The Patriots have some good receivers on the roster, but they needed to add some depth in case of injury. Instead of going the high-end route and spending big dollars, they decided to go after a cheaper alternative that has had success in the NFL. Former Dolphins wide receiver Brandon Gibson is a player New England has liked for some time, so they decided to sign the seven year pro out of Washington State. Gibson, who will turn 28 on August 13, is 6’0, 204 pounds, and he knows how to use his strength to make plays.
Gibson was born in West Germany before his family moved to Puyallup, Washington, and attended John R. Rogers High School from 2005-2009. Gibson was recruited by California, Nebraska, Oregon, Washington, and Washington State. He ultimately chose to stay close to home and play for the Cougars. As a freshman, Gibson appeared in nine games, making nine receptions for 172 yards and two touchdowns. Although he didn’t contribute huge numbers, he showed that he can make big plays, averaging 19.1 yards per catch. Gibson also had ten kick returns for 186 yards, but that would be the last time he would hit double figures for the rest of his career. The Cougars knew what they had and they didn’t want him to get hurt on special teams. Gibson also played for the WSU basketball team, but he decided to focus on football.
Gibson got a lot of playing time as a sophomore and he made a big difference in the offense, making 49 catches for 731 yards and four touchdowns. Even though he wasn’t a starter, he was still able to carve out a role. His junior year, Gibson started 11 games and took his game to another level. He finished with 67 catches, 1,180 yards, and nine touchdowns.

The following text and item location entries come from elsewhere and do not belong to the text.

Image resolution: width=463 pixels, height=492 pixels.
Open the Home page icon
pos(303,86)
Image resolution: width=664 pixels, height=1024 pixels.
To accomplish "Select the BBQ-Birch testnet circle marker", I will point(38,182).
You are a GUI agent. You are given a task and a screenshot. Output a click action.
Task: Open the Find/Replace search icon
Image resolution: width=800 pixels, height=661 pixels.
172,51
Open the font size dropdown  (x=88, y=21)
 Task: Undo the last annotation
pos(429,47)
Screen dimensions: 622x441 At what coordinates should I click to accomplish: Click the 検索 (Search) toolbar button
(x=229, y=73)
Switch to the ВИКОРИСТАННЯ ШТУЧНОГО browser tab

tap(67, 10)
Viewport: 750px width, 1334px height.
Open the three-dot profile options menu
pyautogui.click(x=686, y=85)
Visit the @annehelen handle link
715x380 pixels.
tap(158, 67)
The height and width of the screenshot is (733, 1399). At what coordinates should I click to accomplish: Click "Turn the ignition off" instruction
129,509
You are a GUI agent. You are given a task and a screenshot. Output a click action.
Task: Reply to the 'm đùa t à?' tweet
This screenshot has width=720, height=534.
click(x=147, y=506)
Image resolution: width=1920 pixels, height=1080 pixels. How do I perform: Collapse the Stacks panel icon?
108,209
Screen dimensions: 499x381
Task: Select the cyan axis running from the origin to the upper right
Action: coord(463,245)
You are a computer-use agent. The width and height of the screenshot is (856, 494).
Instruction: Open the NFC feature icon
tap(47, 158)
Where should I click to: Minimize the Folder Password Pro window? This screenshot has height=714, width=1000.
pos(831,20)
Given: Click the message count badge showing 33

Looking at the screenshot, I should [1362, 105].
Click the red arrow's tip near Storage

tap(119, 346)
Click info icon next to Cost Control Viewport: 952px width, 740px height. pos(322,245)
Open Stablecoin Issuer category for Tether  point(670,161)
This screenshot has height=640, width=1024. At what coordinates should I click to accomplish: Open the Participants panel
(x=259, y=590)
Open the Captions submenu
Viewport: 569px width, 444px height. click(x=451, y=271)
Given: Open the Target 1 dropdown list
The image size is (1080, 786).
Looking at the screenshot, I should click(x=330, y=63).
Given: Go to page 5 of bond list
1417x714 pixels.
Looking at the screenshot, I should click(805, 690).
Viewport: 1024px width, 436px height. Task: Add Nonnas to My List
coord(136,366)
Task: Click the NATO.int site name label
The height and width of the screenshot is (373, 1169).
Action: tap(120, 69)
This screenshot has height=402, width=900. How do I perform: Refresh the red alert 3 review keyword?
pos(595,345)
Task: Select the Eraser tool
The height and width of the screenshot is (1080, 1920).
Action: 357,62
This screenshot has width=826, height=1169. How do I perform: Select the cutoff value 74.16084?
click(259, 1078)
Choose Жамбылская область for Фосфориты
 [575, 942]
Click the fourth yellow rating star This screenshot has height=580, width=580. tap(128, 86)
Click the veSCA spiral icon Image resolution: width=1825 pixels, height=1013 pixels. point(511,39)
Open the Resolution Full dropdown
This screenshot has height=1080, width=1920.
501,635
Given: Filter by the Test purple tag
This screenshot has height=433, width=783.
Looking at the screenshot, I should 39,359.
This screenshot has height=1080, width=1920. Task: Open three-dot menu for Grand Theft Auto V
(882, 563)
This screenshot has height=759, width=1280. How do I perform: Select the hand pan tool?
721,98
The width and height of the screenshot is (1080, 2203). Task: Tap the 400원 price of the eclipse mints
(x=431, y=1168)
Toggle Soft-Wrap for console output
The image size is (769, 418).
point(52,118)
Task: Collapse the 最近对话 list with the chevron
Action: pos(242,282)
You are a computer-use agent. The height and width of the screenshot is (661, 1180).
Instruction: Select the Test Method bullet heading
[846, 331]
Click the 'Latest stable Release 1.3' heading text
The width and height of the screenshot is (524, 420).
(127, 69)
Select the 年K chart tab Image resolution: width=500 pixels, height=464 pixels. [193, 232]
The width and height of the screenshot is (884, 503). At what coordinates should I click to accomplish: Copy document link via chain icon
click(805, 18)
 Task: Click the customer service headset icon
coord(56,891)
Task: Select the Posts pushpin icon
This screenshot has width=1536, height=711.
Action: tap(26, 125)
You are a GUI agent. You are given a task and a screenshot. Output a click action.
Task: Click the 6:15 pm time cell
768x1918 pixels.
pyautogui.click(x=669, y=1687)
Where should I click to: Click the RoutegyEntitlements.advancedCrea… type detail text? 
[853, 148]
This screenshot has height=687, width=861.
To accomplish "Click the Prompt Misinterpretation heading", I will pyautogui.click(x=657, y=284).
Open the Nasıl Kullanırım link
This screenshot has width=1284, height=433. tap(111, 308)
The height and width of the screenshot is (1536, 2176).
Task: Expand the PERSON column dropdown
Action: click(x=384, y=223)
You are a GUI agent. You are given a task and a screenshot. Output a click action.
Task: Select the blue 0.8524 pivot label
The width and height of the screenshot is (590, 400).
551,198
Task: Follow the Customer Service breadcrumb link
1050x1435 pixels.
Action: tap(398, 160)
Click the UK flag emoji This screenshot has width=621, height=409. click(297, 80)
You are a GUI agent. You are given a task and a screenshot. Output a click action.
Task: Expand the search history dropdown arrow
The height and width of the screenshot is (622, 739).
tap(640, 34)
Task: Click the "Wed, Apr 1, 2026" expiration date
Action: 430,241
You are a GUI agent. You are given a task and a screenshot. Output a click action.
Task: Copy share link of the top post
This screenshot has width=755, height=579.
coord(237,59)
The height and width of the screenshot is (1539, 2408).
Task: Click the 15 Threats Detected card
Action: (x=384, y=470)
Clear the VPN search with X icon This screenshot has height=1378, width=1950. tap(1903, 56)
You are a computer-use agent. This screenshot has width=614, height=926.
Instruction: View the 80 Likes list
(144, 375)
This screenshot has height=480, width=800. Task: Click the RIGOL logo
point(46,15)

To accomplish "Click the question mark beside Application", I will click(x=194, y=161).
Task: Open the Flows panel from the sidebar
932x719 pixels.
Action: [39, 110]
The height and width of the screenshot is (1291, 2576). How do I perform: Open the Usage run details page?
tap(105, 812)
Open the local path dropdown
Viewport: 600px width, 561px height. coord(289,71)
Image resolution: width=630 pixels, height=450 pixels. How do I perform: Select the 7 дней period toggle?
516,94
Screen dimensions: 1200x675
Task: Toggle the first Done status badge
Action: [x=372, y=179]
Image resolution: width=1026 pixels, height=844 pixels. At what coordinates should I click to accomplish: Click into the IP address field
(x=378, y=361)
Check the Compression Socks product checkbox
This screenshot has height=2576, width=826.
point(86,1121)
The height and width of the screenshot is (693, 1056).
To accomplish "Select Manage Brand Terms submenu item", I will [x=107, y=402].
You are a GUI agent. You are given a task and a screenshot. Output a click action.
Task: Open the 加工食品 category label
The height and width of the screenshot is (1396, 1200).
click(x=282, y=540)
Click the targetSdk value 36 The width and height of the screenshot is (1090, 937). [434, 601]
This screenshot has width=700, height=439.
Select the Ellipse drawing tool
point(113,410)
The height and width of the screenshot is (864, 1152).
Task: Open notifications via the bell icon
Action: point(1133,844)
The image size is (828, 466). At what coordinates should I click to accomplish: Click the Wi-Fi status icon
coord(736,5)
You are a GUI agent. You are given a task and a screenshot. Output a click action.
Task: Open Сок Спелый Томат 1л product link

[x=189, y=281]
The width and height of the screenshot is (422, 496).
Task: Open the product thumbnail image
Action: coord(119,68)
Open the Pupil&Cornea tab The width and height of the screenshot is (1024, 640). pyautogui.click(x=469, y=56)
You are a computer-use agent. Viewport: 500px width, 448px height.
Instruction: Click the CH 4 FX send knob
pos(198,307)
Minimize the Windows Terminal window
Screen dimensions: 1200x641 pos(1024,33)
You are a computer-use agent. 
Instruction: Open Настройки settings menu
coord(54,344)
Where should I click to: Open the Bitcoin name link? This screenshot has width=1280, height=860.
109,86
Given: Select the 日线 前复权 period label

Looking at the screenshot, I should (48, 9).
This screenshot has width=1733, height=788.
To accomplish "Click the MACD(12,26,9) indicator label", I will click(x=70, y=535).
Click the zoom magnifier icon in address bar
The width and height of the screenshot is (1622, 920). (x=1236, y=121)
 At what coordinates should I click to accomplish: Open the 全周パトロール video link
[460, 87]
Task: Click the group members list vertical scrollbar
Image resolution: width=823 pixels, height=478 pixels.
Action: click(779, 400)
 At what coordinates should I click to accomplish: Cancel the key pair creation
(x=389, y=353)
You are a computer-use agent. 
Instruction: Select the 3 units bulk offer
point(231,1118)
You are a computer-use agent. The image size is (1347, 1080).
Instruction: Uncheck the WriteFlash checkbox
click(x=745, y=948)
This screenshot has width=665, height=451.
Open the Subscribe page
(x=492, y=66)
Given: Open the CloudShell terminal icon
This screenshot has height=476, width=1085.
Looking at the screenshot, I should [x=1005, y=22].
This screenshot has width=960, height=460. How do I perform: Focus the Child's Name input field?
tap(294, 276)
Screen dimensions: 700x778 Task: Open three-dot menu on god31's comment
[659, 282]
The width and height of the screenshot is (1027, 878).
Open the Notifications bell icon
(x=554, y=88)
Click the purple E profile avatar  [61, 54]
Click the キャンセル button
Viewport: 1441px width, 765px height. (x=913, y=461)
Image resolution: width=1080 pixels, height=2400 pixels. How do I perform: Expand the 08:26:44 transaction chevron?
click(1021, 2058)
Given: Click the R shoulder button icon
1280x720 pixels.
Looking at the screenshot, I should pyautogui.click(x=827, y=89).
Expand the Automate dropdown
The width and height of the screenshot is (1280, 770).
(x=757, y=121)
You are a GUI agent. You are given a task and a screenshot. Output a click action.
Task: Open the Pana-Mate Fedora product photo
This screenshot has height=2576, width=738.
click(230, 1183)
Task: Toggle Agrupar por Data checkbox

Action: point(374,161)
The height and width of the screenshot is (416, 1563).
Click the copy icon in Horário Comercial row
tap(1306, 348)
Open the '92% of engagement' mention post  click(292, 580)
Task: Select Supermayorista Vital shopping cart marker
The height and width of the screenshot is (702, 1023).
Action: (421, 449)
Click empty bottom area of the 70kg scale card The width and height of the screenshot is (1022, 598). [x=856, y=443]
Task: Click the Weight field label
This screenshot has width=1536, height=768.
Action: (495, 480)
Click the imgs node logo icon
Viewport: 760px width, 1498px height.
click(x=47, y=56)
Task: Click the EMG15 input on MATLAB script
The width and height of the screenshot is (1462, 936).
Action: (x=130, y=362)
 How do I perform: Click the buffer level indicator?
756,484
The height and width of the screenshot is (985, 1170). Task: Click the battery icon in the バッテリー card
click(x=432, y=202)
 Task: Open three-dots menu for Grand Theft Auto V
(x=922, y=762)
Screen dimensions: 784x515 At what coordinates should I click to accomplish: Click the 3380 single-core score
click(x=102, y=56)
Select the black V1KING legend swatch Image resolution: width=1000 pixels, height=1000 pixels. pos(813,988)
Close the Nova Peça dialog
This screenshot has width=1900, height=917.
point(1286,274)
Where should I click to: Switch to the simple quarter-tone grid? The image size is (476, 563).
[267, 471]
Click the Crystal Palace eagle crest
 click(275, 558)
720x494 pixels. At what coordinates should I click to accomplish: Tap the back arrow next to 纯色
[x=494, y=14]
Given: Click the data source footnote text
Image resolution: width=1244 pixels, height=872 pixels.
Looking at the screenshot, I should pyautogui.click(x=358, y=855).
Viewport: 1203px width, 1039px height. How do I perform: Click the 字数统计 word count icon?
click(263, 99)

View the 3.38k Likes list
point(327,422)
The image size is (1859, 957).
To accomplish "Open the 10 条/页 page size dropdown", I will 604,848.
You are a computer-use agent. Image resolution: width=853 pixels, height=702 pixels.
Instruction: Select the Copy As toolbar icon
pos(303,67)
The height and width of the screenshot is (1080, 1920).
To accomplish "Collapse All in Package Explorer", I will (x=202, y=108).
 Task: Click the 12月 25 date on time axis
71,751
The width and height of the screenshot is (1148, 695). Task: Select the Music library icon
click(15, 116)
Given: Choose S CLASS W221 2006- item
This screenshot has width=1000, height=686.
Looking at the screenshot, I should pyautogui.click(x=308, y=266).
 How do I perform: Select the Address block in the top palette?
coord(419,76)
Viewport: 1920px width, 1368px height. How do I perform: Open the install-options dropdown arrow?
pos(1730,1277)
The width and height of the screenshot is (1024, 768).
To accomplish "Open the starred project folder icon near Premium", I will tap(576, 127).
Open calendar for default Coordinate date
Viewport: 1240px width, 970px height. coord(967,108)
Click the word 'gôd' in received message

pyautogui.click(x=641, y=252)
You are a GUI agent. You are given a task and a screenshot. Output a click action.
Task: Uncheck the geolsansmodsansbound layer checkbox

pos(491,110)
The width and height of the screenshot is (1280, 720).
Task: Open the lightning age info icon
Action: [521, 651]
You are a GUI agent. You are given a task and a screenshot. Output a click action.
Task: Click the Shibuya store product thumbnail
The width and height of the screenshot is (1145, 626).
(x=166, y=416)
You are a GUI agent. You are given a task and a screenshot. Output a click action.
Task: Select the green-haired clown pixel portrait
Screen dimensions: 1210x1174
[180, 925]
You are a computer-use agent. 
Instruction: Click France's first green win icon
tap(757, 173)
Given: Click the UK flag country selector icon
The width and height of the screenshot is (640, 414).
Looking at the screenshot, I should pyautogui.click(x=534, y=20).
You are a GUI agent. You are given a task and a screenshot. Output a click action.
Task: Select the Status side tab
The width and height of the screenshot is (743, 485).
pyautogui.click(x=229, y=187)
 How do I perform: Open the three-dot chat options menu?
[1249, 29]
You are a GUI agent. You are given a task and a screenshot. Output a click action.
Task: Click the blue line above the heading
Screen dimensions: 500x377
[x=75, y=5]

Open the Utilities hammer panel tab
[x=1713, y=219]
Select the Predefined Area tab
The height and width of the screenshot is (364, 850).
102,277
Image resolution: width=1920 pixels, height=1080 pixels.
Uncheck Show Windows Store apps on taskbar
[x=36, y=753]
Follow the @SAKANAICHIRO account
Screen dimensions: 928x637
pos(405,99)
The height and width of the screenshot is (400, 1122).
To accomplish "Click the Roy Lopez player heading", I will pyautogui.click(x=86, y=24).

He was named First -Team All-Pac-10 and was also named to Phil Steele’s Third-Team All-America.
Gibson decided to stick around for his senior year, regardless of the coaching change WSU went through. Adjusting to a new offense had an effect on on Gibson's production; he finished the season with 57 catches for 673 yards and just two touchdowns. His yards per catch dropped to a career low 11.8, but he battled through and finished his career as one of the most productive wide receivers in Cougar history. Staying for his senior season and finishing school may have been good for his education, but it definitely cost him in the draft. Gibson slipped to the sixth round of the 2009 NFL Draft before he was finally selected by the Eagles.
After playing just one game as an Eagle, Gibson was traded to the St. Louis Rams for linebacker Will Witherspoon. Gibson didn't waste any time getting acclimated to the Rams offense, making seven catches for 93 yards in his first game. Gibson went on to start four games as a rookie and he was active for 10, finishing the season with 34 catches for 348 yards and one touchdown. 2010 was one of Gibson's best, starting 12 games and finishing the year with 53 catches for 620 yards and two touchdowns. 2011 was a bit of a disappointment for Gibson; he made just 36 catches (on 71 targets) for 431 yards and one touchdown. He only started nine games and just didn't step up like the Rams had hoped.
2012 was not only a bounce back season for Gibson, it was also his best to date as a pro. He finished the year with 51 catches for 691 yards and five touchdowns. Gibson also started 13 games, the most he ever started in his career. He parlayed his strong season into a new contract with the Dolphins, and Miami was excited about him. Unfortunately for Gibson and the Dolphins, things didn't work out as they hoped. Over two seasons, Gibson had 59 catches for 621 yards and four touchdowns. That type of production isn't difficult to replace and the Dolphins moved on.
Gibson will be playing in a Patriots offense that he flourished in under Josh McDaniels in 2010. Assuming he has a strong training camp and shows in preseason that he can still make the big plays, Gibson should be able to lock down a spot on the 53-man roster. The Patriots don't have a lot of receivers with the build of Gibson and he is a target that Tom Brady is going to appreciate. The Patriots always get production from receivers that many other teams wouldn't sign, but they do it consistently and Gibson may be the next man up.